Hello everyone!
My name is John Gilbert.  I've been in the Quality field for manufacturing for a little over 8 years. Everything from machining, fabrication and welding, injection molding, thermoforming, and metal stamping. 

 I'm looking for some advice/mentoring.  I've currently accepted a position as Lead Quality Technician at a smaller company that specializes in injection molding. This is the most senior Quality role within the company.  The hierarchy currently consist of the Owner, an Account Manager/Production Manager, Industrial Engineer, and myself as the  Lead Quality Technician. This company is currently struggling in all Quality aspects. They have experienced a high turnover of upper management, which resulted in several quality concepts implemented, but not followed through. A couple of years ago, the company was booming with business until, they brought in an individual that attempted to use bully tactics and fear to manipulate staff and increase revenue.    This resulted in a significant loss of customers, employees, and tribal knowledge.  Since then, they have discontinued the employment of this individual but the negative effects are still present. 

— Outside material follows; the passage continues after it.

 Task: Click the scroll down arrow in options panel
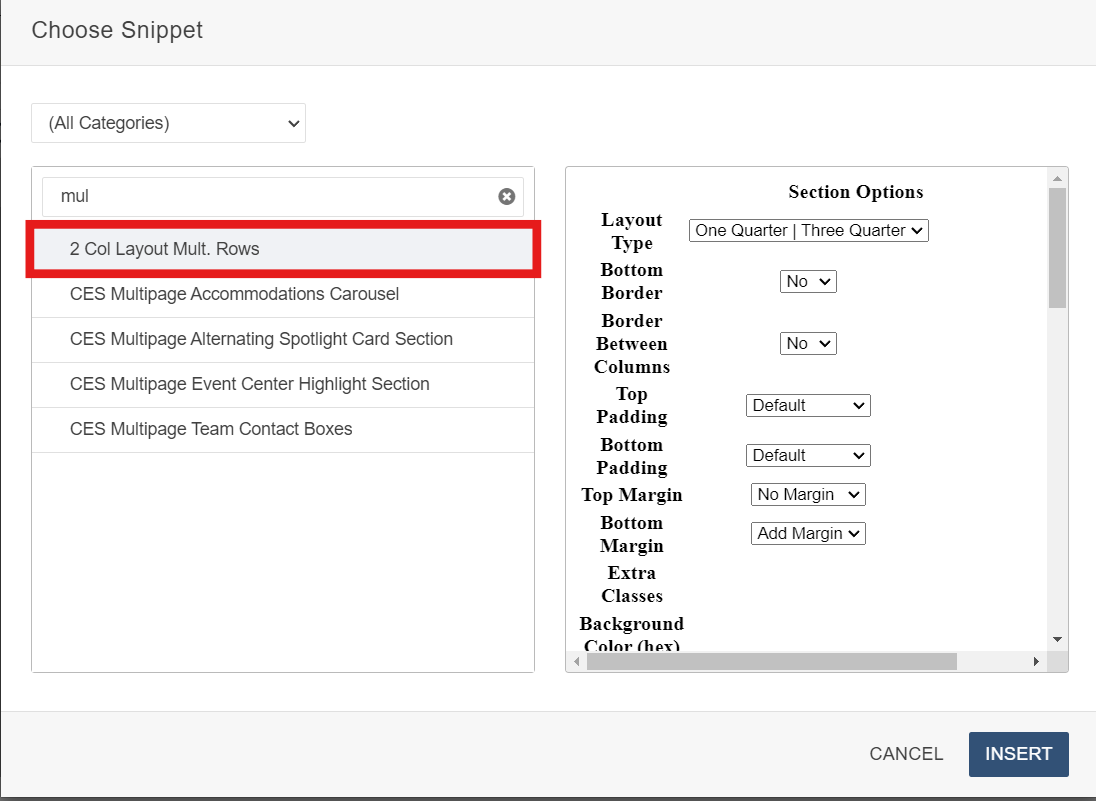pyautogui.click(x=1057, y=638)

The company does have a generic QMS and manual, but no one is familiar with it or the concepts.  There are many gaps between what is written and what is really done.  As of now, the company is in what I like to call "survival mode".  Basically, they are attempting to manufacture products within spec and hoping that it is "good enough" for the customer. There are no effective controls in place.  There are two quality inspectors that are very new to the field (less than two months).  They are instructed to perform first article inspections, however, this is usually done after the run has started.  After the run, the inspectors have to visually 100% all parts. So far, I've assisted  the measurement of parts and all have several dimensions that are out of tolerance. I discussed this with the Owner and the Production Manager and their response was that the parts are exactly similar to those produced previously, and that  the customer hasn't complained.  I started digging into the history of the parts; the previous quality associates fabricated the values of the prototype runs. All 1st pieces of each run is saved, so I was able to measure them and compare my results to what was recorded.  

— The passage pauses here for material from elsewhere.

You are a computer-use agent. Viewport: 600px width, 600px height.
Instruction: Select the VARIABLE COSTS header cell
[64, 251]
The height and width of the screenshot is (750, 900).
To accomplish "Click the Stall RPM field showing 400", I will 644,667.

This is just one of many lapses in the system that I've witnessed. Other lapses include:
 90%of the gauges haven't been calibrated in several years, or have never been calibrated, the lack of SOPS, and the absence of a non-conforming procedure. 

I've been granted permission to implement any plans that I feel will contribute to the success of the company, as long as it doesn't cost a significant amount of money (over $1000.00) or doesn't disrupt production.  This place is ISO 9001 certified.  As of now, I can't see how they would pass a basic surveillance audit. I have half a mind to jump ship before I get in too deep and it has a negative effect on my reputation, but then again, I think this would be the perfect opportunity to apply some of the concepts of quality that I have read about.  I just don't know where or how to start.   Should I rewrite the QM to reflect the current practices of the organization, should I pick which gauges are more important and send them out to get calibrated, should I focus on eliminating the 100% final inspections, should I attempt to introduce  the process control concept, or should I focus on the training of blueprint/drawing reading and interpretation and measuring with the two quality inspectors?  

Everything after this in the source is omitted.